## Entries provided
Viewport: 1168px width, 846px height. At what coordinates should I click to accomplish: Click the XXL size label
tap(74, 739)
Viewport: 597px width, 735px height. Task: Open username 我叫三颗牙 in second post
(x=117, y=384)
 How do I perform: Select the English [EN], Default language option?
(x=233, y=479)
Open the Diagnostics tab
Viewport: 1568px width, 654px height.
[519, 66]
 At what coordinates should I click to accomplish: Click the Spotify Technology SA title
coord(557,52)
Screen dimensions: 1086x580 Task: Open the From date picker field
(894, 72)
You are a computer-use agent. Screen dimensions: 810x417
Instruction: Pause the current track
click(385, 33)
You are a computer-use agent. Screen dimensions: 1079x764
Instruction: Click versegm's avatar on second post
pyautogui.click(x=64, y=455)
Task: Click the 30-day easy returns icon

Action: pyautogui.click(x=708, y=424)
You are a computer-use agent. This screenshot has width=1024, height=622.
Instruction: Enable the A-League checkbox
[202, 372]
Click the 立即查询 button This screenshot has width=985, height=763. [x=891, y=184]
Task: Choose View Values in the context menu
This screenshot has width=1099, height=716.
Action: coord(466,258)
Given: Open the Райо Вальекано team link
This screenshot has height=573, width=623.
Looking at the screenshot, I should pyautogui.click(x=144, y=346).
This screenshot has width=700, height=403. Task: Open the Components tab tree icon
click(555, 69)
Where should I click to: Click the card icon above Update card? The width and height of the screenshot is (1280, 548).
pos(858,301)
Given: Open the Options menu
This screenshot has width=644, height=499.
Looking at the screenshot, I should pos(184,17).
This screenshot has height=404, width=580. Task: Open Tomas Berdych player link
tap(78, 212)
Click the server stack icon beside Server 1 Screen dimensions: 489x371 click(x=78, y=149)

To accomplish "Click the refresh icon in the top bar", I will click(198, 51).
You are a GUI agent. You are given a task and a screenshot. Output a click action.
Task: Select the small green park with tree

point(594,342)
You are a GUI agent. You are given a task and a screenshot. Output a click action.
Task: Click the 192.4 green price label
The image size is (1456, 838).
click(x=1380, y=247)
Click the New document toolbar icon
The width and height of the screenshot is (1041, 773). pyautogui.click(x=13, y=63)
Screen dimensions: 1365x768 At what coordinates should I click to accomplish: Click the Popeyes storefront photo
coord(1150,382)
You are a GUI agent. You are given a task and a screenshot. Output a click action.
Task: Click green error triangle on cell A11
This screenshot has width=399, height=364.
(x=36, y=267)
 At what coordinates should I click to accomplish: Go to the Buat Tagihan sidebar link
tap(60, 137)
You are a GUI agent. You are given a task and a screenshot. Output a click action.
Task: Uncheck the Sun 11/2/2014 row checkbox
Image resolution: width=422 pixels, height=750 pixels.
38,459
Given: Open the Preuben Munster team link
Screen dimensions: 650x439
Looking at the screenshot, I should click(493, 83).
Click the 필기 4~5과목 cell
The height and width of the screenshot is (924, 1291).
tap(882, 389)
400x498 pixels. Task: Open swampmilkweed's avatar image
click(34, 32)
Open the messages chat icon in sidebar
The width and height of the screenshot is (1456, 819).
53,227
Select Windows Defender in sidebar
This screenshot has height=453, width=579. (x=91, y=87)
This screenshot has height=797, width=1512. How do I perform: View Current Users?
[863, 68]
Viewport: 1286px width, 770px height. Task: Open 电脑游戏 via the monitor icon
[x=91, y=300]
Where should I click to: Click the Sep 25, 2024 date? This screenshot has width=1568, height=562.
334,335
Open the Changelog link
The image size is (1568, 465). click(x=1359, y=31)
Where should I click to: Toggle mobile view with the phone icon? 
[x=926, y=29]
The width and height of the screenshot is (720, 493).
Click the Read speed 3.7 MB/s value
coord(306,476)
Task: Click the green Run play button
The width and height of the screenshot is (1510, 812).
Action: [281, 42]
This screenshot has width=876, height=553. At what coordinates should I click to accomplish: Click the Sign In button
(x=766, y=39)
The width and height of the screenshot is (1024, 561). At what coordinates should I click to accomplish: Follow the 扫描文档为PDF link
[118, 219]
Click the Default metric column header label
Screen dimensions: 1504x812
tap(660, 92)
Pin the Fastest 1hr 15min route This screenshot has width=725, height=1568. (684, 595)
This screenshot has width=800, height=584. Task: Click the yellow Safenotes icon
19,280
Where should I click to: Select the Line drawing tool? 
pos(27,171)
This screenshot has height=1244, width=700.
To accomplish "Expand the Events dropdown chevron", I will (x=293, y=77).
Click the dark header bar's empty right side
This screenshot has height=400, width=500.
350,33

## Problem to solve
Your task is to restate, word for word, the line with "Open the Changelog link" and all lines after it, ending with the last line of the data.

## Response area
Open the Changelog link
The image size is (1568, 465). click(x=1359, y=31)
Where should I click to: Toggle mobile view with the phone icon? 
[x=926, y=29]
The width and height of the screenshot is (720, 493).
Click the Read speed 3.7 MB/s value
coord(306,476)
Task: Click the green Run play button
The width and height of the screenshot is (1510, 812).
Action: [281, 42]
This screenshot has width=876, height=553. At what coordinates should I click to accomplish: Click the Sign In button
(x=766, y=39)
The width and height of the screenshot is (1024, 561). At what coordinates should I click to accomplish: Follow the 扫描文档为PDF link
[118, 219]
Click the Default metric column header label
Screen dimensions: 1504x812
tap(660, 92)
Pin the Fastest 1hr 15min route This screenshot has width=725, height=1568. (684, 595)
This screenshot has width=800, height=584. Task: Click the yellow Safenotes icon
19,280
Where should I click to: Select the Line drawing tool? 
pos(27,171)
This screenshot has height=1244, width=700.
To accomplish "Expand the Events dropdown chevron", I will (x=293, y=77).
Click the dark header bar's empty right side
This screenshot has height=400, width=500.
350,33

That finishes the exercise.